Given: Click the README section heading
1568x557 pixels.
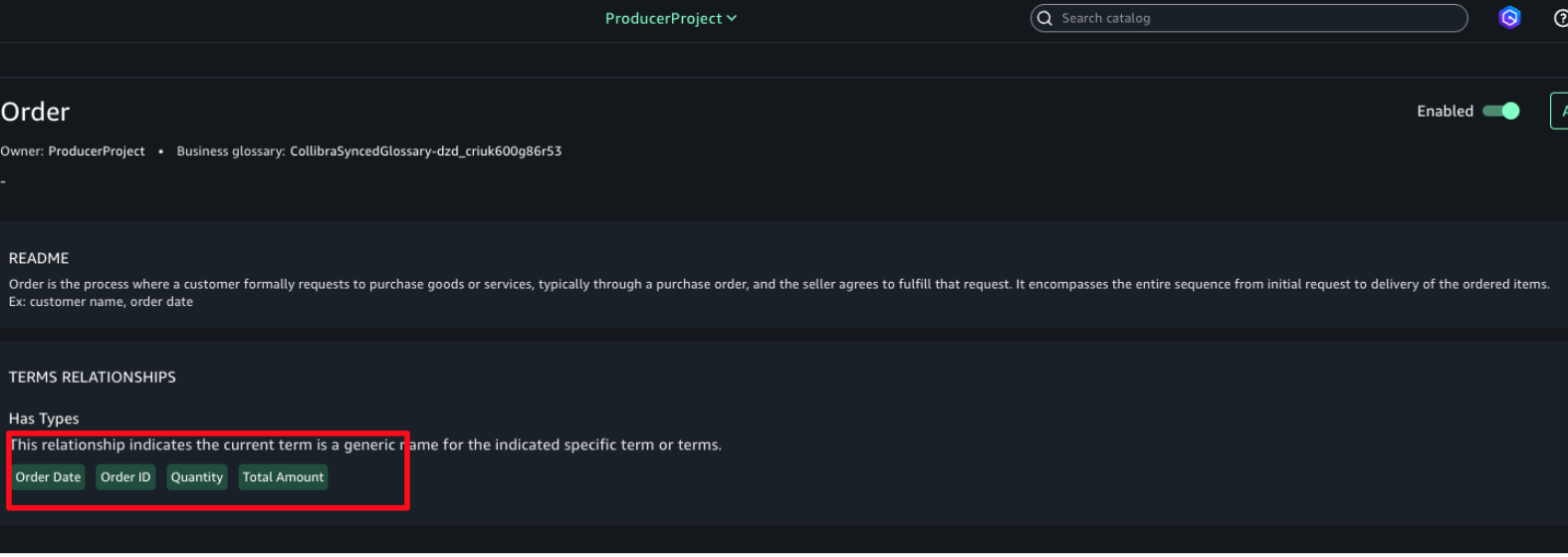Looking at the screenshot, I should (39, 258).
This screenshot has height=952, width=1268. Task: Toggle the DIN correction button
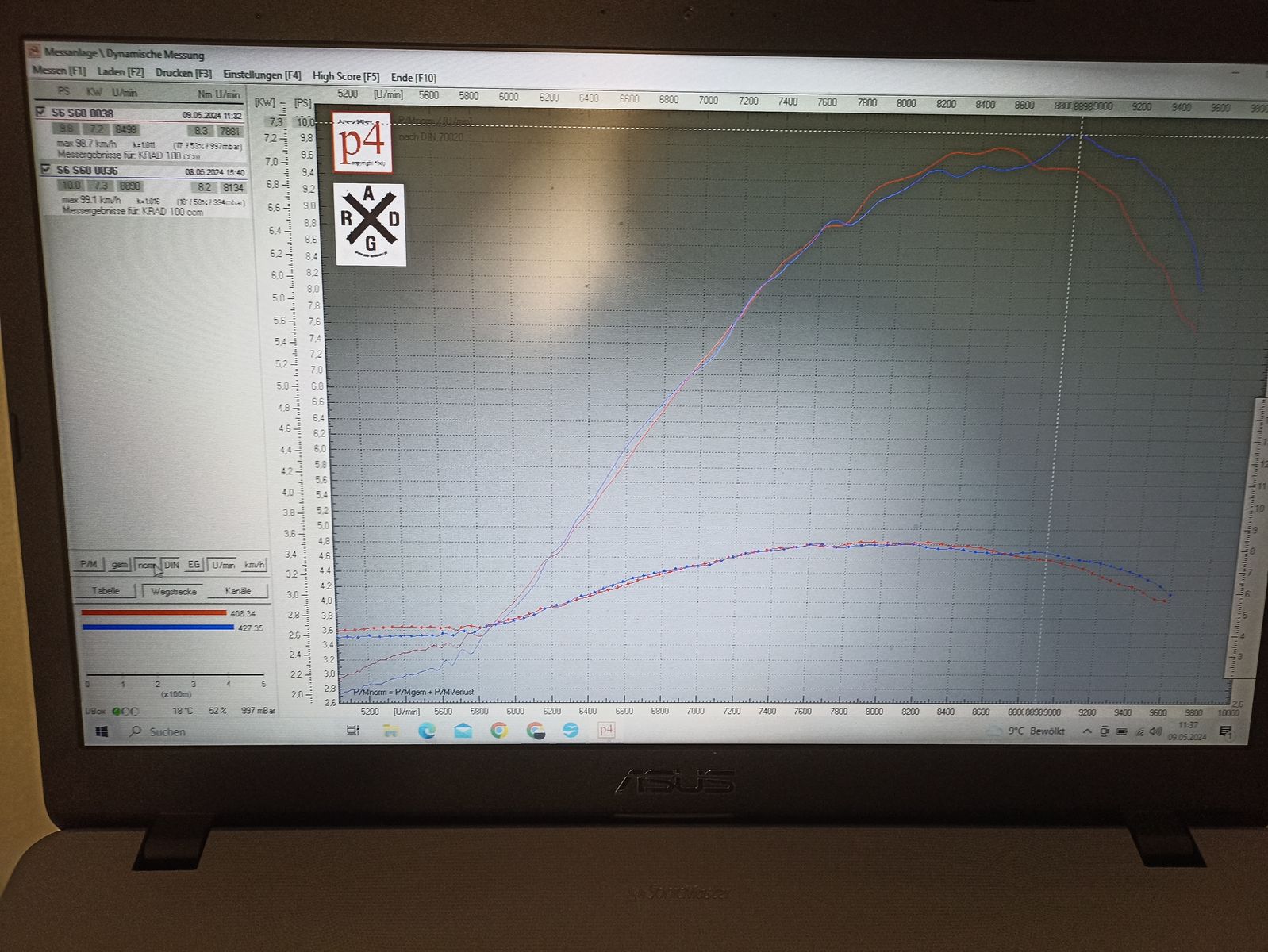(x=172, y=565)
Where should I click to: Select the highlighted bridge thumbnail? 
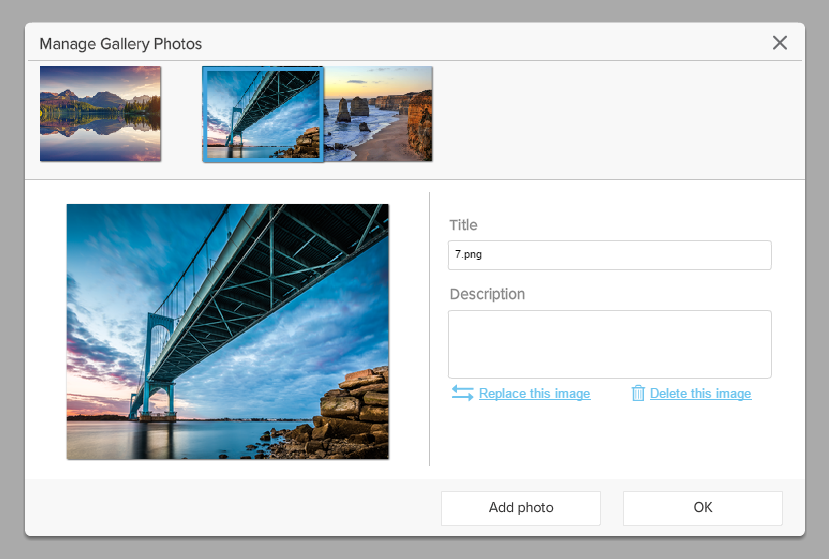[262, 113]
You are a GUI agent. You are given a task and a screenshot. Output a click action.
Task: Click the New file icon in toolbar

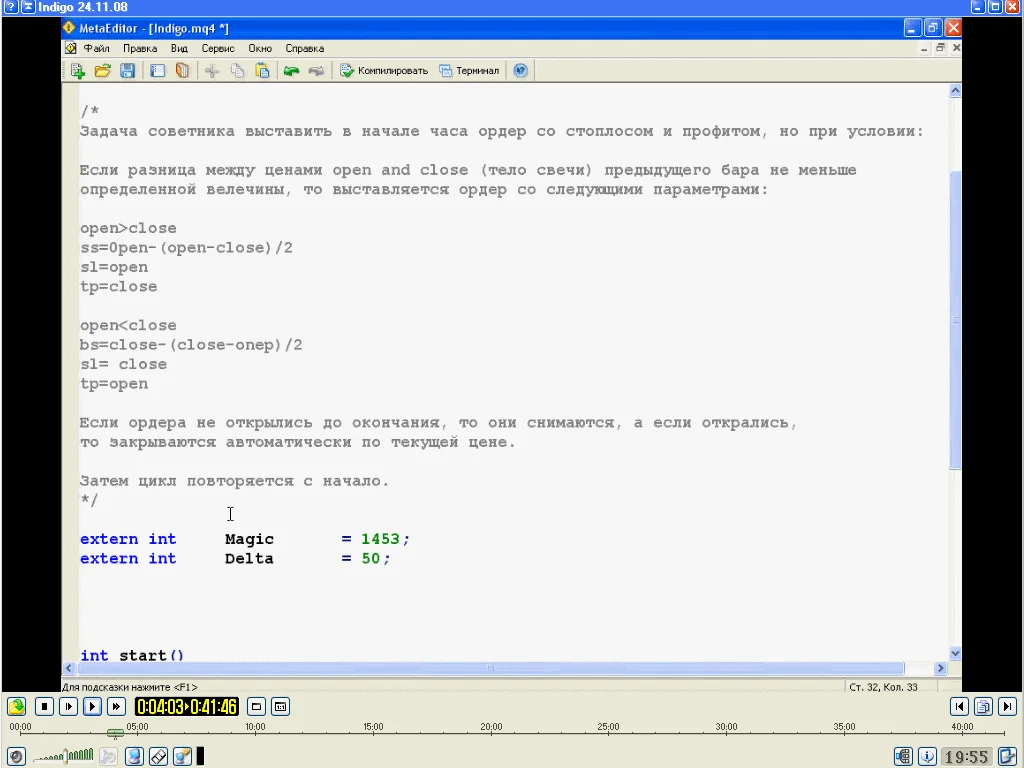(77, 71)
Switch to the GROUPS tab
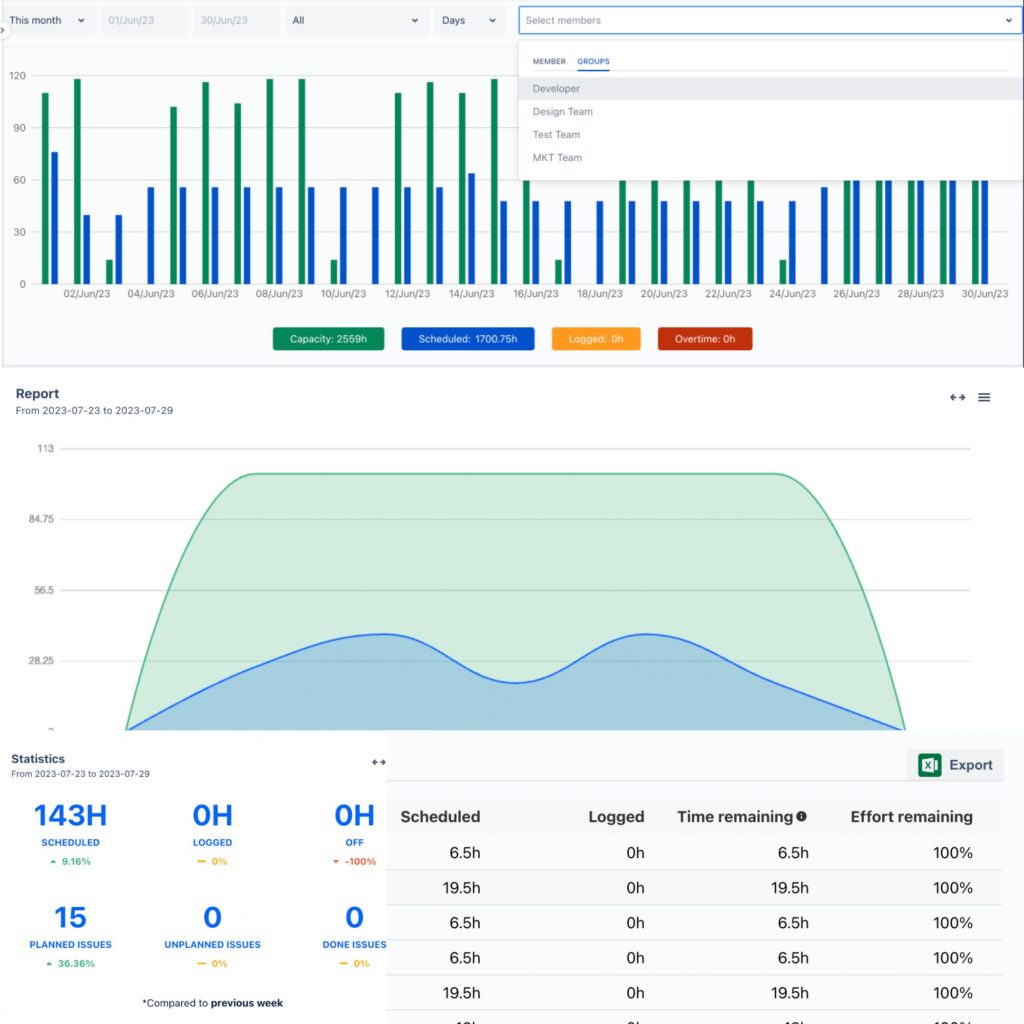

········

▶ **Problem**
Repeat verbatim the range of lines that opens at the line containing "Where should I" and closes at the last line of the entries, excluding all pictures.

▶ **Output for this task**
Where should I click to: Select the highlighted bridge thumbnail? 
[262, 113]
You are a GUI agent. You are given a task and a screenshot. Output a click action.
Task: Click the New file icon in toolbar

(77, 71)
Switch to the GROUPS tab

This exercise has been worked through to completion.